Artikel 13. Werkvoorzieningen

Het college kan aan de belanghebbende, die arbeid verricht of gaat verrichten, meeneembare werkvoorzieningen toekennen die strekken tot behoud, herstel of bevordering van de mogelijkheid tot het verrichten van betaalde arbeid.

Paragraaf 3. Werkgeverssubsidie

Artikel 14. Grondslag

  • 1. Het college kan, anders dan de loonkostensubsidie als bedoeld in artikel 10d van de Participatiewet, een subsidie verlenen aan een werkgever, die met een uitkeringsgerechtigde een arbeidsovereenkomst van tenminste zes maanden sluit ten behoeve van uitstroom uit de uitkering.

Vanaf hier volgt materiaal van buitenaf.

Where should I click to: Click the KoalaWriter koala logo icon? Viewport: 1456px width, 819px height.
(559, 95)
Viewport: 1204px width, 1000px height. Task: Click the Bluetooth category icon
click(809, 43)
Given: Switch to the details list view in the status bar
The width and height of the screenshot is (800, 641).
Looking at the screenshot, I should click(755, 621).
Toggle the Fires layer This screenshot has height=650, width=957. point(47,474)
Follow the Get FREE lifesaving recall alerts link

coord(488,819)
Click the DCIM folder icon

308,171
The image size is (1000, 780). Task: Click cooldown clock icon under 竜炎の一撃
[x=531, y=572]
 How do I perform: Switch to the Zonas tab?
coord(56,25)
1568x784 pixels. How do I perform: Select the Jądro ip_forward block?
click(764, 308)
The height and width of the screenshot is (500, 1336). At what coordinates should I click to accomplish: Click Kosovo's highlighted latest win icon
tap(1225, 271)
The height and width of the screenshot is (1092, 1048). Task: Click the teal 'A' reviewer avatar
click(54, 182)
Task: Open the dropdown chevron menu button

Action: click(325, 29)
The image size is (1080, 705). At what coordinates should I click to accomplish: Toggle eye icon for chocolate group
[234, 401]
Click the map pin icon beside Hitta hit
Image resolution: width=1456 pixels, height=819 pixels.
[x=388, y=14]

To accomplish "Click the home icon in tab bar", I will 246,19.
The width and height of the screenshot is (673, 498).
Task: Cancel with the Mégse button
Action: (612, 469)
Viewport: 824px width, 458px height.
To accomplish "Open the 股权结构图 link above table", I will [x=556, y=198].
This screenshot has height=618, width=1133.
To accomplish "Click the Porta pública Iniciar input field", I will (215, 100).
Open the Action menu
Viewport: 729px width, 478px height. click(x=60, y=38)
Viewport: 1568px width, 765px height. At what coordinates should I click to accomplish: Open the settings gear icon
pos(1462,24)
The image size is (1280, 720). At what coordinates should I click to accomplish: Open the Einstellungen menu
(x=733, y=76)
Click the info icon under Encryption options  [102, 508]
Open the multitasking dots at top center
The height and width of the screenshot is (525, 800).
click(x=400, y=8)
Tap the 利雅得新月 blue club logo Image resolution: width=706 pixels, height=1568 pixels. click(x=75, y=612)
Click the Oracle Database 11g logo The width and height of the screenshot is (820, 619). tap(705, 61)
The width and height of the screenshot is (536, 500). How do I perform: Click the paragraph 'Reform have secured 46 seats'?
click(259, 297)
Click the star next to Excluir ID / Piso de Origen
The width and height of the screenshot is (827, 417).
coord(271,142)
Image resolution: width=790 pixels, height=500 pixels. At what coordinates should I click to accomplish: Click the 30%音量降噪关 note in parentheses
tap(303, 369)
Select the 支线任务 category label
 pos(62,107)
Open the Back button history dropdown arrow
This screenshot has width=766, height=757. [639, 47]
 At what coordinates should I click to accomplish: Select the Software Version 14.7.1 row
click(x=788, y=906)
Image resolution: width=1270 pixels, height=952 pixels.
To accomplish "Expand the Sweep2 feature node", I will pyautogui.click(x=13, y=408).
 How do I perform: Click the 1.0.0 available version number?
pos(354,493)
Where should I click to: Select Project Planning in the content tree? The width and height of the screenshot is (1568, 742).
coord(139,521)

  • 2. Geen werkgeverssubsidie wordt verleend voor kosten waarvoor langs andere weg subsidie wordt verleend uit een andere gemeentelijke of niet-gemeentelijke vergoedingsregeling.

  • 3. Het college kan voor de uitvoering van deze paragraaf een subsidieplafond instellen als bedoeld in Afdeling 4.2.2 van de Algemene wet bestuursrecht.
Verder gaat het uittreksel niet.